The plaintiffs argue that the National Voter Registration Act of 1993 mandates states to purge ineligible voters from registration rolls, but Indiana has not completed this process. The delay is due to requirements that necessitate notifying voters with changed addresses and allowing removal only if they do not respond and fail to vote in two consecutive federal elections. The plaintiffs contend that the Indiana law is underinclusive by not requiring photo IDs from absentee voters, complicating verification processes. The document emphasizes that election regulations are primarily the responsibility of states under the Constitution, cautioning against subjecting all electoral regulations to strict scrutiny, which could impede states' ability to manage elections. The judgment for the defendants is affirmed, with Circuit Judge Evans dissenting.
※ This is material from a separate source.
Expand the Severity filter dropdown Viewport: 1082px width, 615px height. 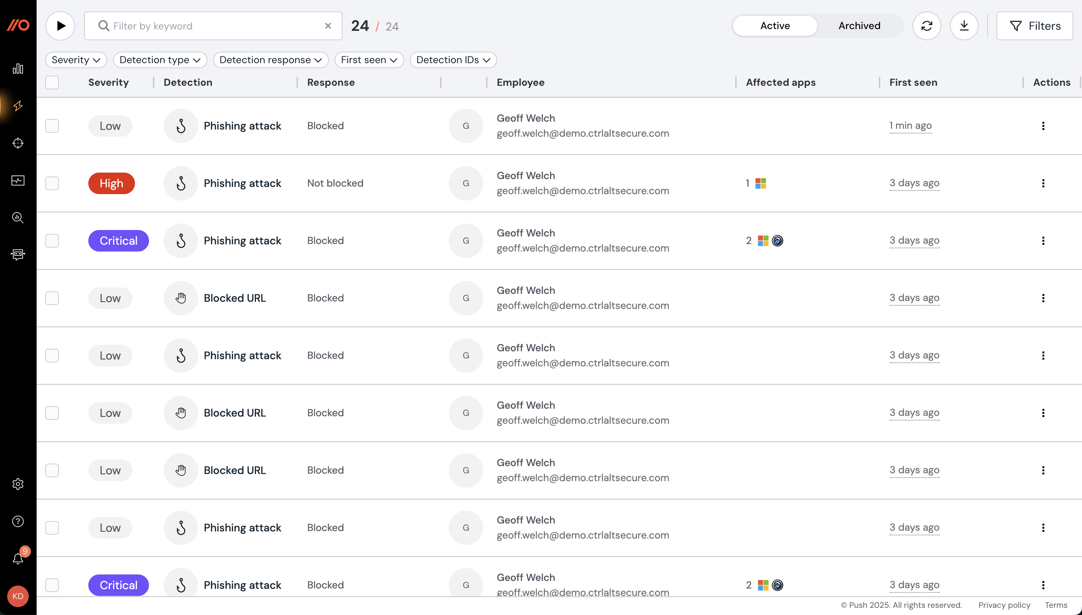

Evans critiques the Indiana photo ID law as a tactic to reduce turnout among certain demographics and calls for stricter scrutiny, arguing that states should focus on enhancing voter participation rather than imposing restrictions.
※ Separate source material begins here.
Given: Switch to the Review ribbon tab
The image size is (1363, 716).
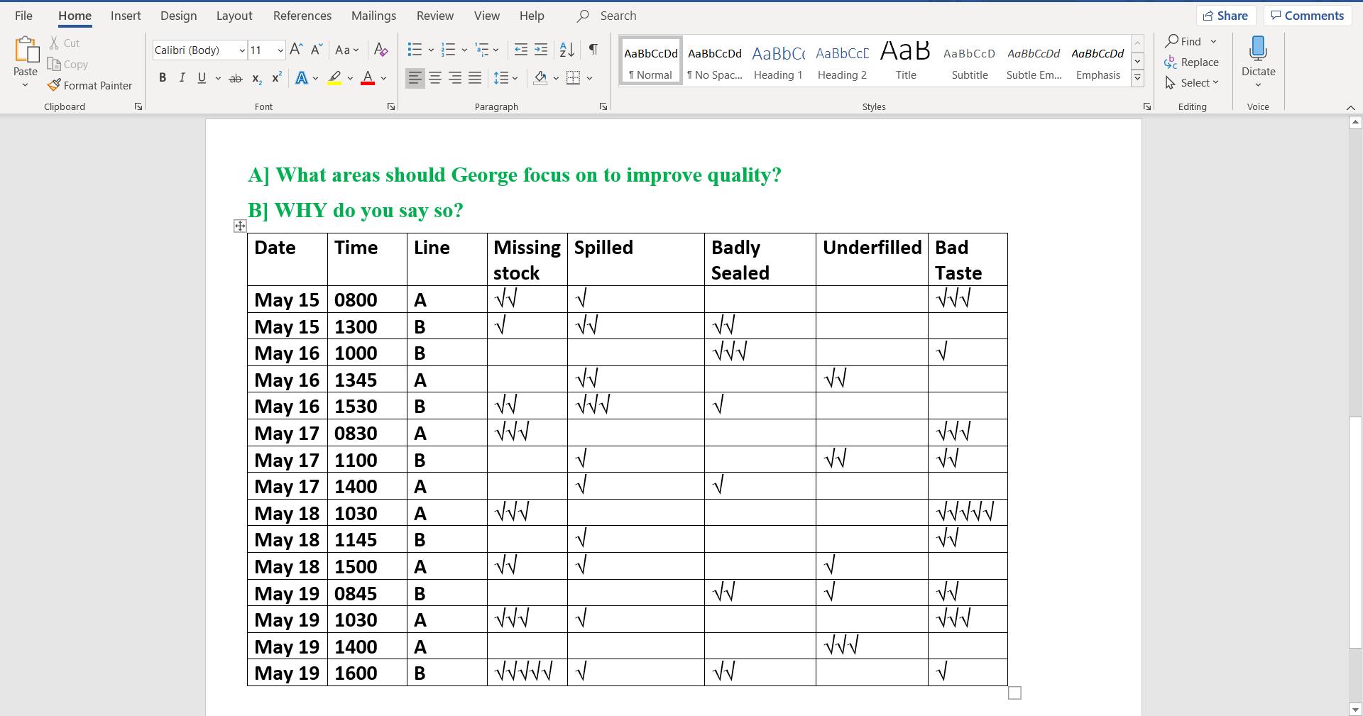Looking at the screenshot, I should click(434, 16).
The law in question is purportedly aimed at preventing voter fraud by requiring specific forms of photo identification at polling places. However, no historical evidence of such fraud exists in Indiana, and nationwide reports indicate minimal polling-place fraud. The law mandates that voters presenting insufficient identification must vote provisionally. Acceptable identification must include the voter's name matching their registration, a photo, an expiration date (not expired or expired since the last general election), and must be issued by the U.S. or Indiana.
Concerns arise regarding the law's implementation, particularly in identifying whether names on IDs conform to those on voter registration lists, especially in cases of name changes or misspellings. The law disproportionately impacts vulnerable populations, including the poor, elderly, minorities, and disabled individuals, many of whom may lack the required forms of ID. The difficulty of obtaining necessary documents, such as certified birth certificates, is highlighted, particularly for individuals with limited mobility or financial resources.
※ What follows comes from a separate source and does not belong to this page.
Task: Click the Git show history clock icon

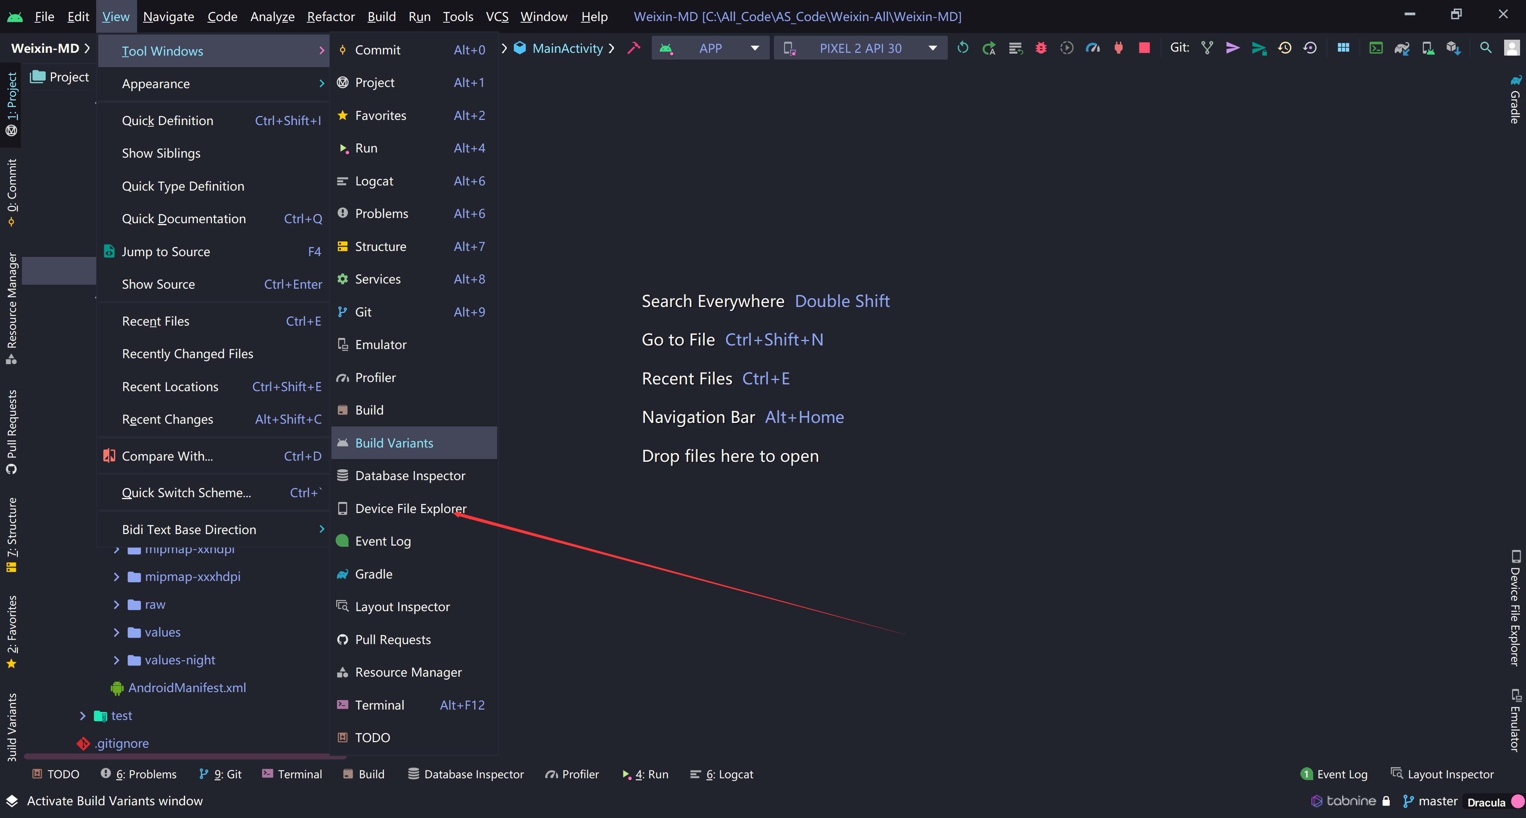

An anecdote illustrates the law's potential to disrupt even seasoned politicians, as Rep. Julia Carson was initially unable to vote due to the law despite having congressional identification. This suggests that many eligible voters may face barriers to participation, questioning the law's practicality and fairness.
Most issues with the voting system, such as inaccurate registration rolls and malfunctioning machines, indicate mismanagement rather than electoral fraud. There exists a tension between the fear of voter fraud and the risk of disenfranchisement. Indiana's law, which restricts acceptable identification to only a passport or Indiana ID, is excessively restrictive. The case of Burdick established that not all voting regulations are subject to strict scrutiny; instead, courts must balance the injury to voters' rights against the state's justifications for imposing such burdens. Burdick promotes a flexible standard, suggesting that strict scrutiny may be warranted when the burden on voting rights is significant and the state's justification weak. Applying a modified version of strict scrutiny, the author concludes that Indiana's law imposes an undue burden on eligible voters, violating their rights under the First and Fourteenth Amendments. Additionally, it is noted that Carson won her election and that a Republican governor was unable to vote due to ID issues.